Using a clipping mask
One other form of mask is worthy of note and that is a clipping mask. This is a means to apply an adjustment layer effect to only one layer in the image and not to all layers below the Adjustment layer. To put this into effect, select the layer to apply the adjustment layer to and choose Layer, New Adjustment Layer and choose the type of adjustment to apply. When you've configured the adjustment, click the adjustment layer in the layer stack and choose Layer, Create Clipping Mask - the layer below will be inset to the right in the layer stack and the adjustment will be limited to only that layer. You can get the same effect by holding your mouse over the border between the two layers, hold the Alt key and the mouse pointer will alter to show two overlapping circles, click once to create the clipping mask.
Retouching a portrait using masks
Here are some techniques for using masks to edit an image:
To even out skin tones, duplicate the background or main image layer by right clicking it and choose Duplicate Layer. Now select the top layer and blur it using Filter, Blur, Gaussian blur. Concentrate on the skin tones to achieve a blur that evens these out to the desired amount.
With the blurred layer still selected, add a layer mask to this layer by clicking the Add Layer Mask button at the foot of the Layer palette. When this is done, click the Layer mask thumbnail to select it. Right now the layer mask is in place but there is no actual mask created so you'll see no change in the image.
Painting with black will paint on the mask and remove the blurred part of the image so you can see through to the original image below. Think of it as painting out the blur. Painting with white, reinstates the layer so it's like painting the blur onto the image. Paint with black over the eyes, mouth and hair and other areas you want to remain crisp and clear.
When applying adjustments using adjustment layers you can use a layer mask to control the level of adjustment applied. To improve the saturation on the lips and eyes, use the Quick Mask mode to make a selection by painting on the image. To do this, click the Edit in Quick Mask mode button at the foot of the toolbar.
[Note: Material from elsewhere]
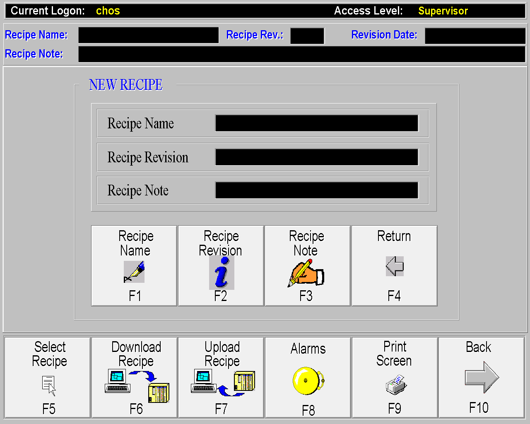Select the writing hand Recipe Note icon
Screen dimensions: 530x424
pyautogui.click(x=306, y=273)
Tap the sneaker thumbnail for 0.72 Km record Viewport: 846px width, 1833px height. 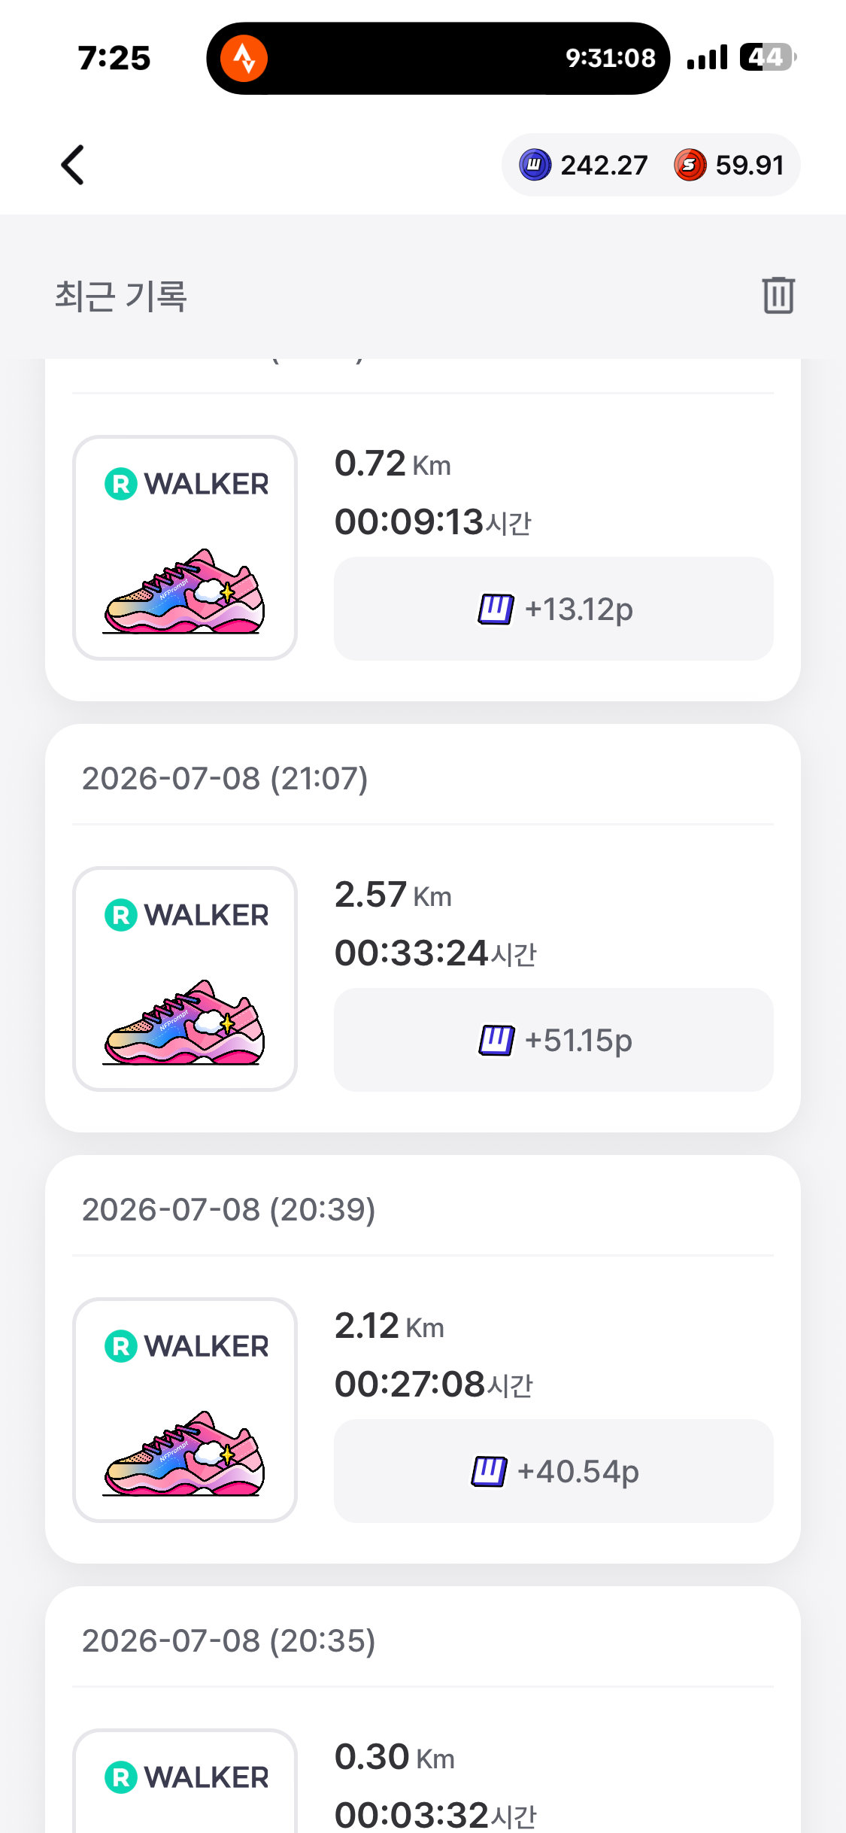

Paint with black to paint on the ruby mask colour and do this over the areas to select i.e., the areas where you want to improve the saturation. Paint with white to remove the mask. When you're done, press Q or click the Edit in Standard Mode button and choose Select, Inverse to invert the selection. Choose Select, Feather and apply a small feather radius.
Now choose Layer, New Adjustment Layer, Hue/Saturation and click Ok. Adjust the saturation to the level you want and click Ok. You can adjust the area affected by the adjustment by selecting the layer mask and paint it on or remove it to adjust the impact of the layer. Repeat this process to adjust saturation in other areas of the image.